La vision enseignée est uniquement catholique. Certains élèves finissent leur nuit et préféreraient aller en perm au lieu d’assister au cours, d’autres sont au contraire très actifs. A partir de la première, en remplacement des cours magistraux des conférences sont organisées par la pastorale. Les intervenants sont multiples : anciens drogués remis dans le « droit chemin » grâce à une maison coupée du monde gérée par une sœur, aumônière en milieu hospitalier pédiatrique, ancien chanteur populaire passé par la cocaïne qui s’est reconverti dans le pop-rock chrétien… Chacun des intervenants nous explique qu’il a trouvé une sorte de renaissance intérieure ou sociale grâce à sa foi catholique.
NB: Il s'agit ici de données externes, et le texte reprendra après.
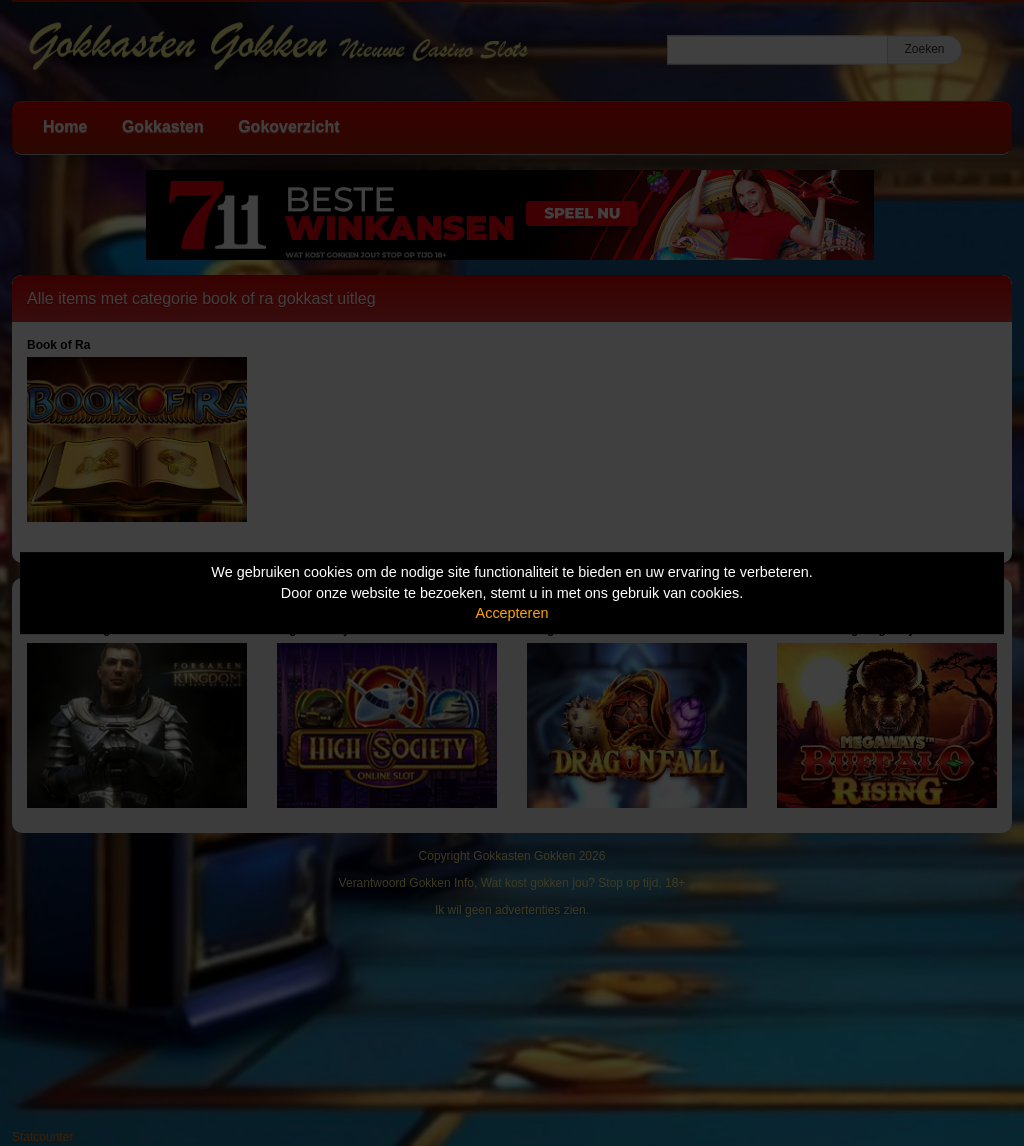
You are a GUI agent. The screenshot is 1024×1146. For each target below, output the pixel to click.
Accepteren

Le coté prosélyte et rédemption m’agace un peu mais les parcours de vie sont vraiment enrichissants.

Que ce soit au primaire, collège ou lycée, les pastorales des différents établissements que j’ai fréquenté organisaient des messes pour la rentrée, noël, pâques ect… Sans caractère obligatoire. Parfois sur des heures de cours, elles nous permettaient par exemple au collège de sécher l’heure de 11h à 12h, de se caler au fond de l’église et de discuter tranquillement entre potes. Mais je me rappelle aussi être allé volontairement à une messe donnée suite au décès d’une élève de l’établissement, qui avait une vocation plus symbolique que religieuse. J’ai pu discuter avec Mathilde, une fille de ma classe qui assiste régulièrement à ces messes, de ce qui la poussait à y assister. « J’ai du mal à me lever le dimanche matin pour y aller avec ma mère, alors ça me permet d’y aller à mon rythme. En plus on y va à plusieurs donc on se motive les uns les autres, on est une dizaine comme ça. Les messes de l’école sont différentes, le prêtre adapte son prêche au public car il y a des jeunes enfants en maternelle, donc on n’entend pas deux fois la même chose ».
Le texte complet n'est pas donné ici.